An Isogenic Human ESC Platform for Functional Evaluation of Genome-wide-Association-Study-Identified Diabetes Genes and Drug Discovery

Hui Zeng, Min Guo, Ting Zhou, Lei Tan, Chi Nok Chong, Tuo Zhang, Xue Dong, Jenny Zhaoying Xiang, Albert S. Yu, Lixia Yue, Qibin Qi, Todd Evans, Johannes Graumann, Shuibing Chen

Research output: Contribution to journalArticlepeer-review

44 Scopus citations

Abstract

Genome-wide association studies (GWASs) have increased our knowledge of loci associated with a range of human diseases.
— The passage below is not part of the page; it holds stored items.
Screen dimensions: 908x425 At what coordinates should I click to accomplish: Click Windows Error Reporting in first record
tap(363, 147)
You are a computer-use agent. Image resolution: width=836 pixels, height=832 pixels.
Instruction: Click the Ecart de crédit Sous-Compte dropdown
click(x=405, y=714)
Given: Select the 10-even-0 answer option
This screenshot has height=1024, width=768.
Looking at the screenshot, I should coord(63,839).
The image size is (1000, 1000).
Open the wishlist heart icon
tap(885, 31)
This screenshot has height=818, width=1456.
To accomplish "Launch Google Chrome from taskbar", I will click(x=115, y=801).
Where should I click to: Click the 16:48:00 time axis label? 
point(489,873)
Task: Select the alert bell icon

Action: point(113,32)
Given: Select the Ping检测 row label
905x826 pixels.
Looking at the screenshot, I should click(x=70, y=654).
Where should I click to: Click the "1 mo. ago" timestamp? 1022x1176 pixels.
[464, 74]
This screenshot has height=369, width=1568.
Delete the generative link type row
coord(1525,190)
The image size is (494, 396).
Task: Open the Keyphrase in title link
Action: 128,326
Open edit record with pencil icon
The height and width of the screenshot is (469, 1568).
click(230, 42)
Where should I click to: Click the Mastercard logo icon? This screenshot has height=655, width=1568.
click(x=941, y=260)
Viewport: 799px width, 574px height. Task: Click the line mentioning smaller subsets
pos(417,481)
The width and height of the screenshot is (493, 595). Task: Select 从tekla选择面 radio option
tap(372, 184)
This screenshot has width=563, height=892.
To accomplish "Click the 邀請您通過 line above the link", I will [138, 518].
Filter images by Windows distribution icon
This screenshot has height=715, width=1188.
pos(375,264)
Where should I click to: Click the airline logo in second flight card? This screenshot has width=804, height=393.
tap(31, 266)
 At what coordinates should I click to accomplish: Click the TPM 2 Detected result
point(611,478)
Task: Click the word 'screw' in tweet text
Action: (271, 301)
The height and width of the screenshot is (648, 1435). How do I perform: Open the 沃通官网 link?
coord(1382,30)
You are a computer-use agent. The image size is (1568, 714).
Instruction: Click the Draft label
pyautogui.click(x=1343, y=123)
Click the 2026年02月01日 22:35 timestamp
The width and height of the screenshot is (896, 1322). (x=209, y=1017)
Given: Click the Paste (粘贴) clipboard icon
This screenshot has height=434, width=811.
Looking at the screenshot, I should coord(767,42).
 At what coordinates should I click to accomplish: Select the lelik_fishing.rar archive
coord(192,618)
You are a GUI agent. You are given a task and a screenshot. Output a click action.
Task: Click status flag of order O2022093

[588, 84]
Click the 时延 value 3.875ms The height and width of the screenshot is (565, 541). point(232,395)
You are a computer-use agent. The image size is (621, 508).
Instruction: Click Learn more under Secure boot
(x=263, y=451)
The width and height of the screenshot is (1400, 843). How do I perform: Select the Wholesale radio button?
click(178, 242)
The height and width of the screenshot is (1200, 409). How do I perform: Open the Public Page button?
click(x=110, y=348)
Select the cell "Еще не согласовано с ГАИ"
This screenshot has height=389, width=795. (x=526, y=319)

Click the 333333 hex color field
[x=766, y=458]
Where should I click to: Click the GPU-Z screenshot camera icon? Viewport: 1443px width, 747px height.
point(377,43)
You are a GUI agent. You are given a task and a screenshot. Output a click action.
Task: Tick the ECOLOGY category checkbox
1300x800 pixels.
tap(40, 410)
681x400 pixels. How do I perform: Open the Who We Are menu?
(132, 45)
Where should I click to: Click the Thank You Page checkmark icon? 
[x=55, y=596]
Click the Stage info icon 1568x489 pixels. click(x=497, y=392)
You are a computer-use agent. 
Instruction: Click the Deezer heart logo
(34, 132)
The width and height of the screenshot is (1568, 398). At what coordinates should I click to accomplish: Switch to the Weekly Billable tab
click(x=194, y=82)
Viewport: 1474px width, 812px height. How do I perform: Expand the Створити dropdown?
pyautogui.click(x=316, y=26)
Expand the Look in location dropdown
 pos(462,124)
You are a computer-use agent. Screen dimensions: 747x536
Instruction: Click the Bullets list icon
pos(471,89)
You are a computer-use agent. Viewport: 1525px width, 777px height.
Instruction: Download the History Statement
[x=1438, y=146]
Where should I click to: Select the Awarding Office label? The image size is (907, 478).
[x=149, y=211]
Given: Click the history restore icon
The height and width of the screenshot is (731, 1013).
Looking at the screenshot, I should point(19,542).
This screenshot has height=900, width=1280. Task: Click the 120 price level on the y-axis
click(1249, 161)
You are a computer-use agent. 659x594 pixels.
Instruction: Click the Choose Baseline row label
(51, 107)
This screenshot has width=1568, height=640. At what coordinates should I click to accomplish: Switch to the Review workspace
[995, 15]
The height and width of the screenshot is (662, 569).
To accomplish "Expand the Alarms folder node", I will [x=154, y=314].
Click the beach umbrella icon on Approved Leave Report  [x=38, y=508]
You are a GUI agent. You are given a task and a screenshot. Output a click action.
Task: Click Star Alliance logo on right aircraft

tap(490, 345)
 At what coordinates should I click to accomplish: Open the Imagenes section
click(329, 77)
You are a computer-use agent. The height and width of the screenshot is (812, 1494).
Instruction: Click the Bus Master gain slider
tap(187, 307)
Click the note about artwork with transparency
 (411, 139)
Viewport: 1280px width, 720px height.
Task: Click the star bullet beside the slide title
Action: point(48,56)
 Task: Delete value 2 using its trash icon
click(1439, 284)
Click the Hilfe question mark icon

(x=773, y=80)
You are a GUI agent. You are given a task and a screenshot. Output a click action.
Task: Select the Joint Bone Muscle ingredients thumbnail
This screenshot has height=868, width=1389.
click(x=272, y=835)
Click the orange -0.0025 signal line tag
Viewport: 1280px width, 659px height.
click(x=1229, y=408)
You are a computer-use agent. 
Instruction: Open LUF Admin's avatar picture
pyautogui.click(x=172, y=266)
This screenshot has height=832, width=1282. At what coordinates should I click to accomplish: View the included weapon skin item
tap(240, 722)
However, applying such findings to elucidate pathophysiology and promote drug discovery remains challenging. Here, we created isogenic human ESCs (hESCs) with mutations in GWAS-identified susceptibility genes for type 2 diabetes. In pancreatic beta-like cells differentiated from these lines, we found that mutations in CDKAL1, KCNQ1, and KCNJ11 led to impaired glucose secretion in vitro and in vivo, coinciding with defective glucose homeostasis. CDKAL1 mutant insulin+ cells were also hypersensitive to glucolipotoxicity. A high-content chemical screen identified a candidate drug that rescued CDKAL1-specific defects in vitro and in vivo by inhibiting the FOS/JUN pathway. Our approach of a proof-of-principle platform, which uses isogenic hESCs for functional evaluation of GWAS-identified loci and identification of a drug candidate that rescues gene-specific defects, paves the way for precision therapy of metabolic diseases.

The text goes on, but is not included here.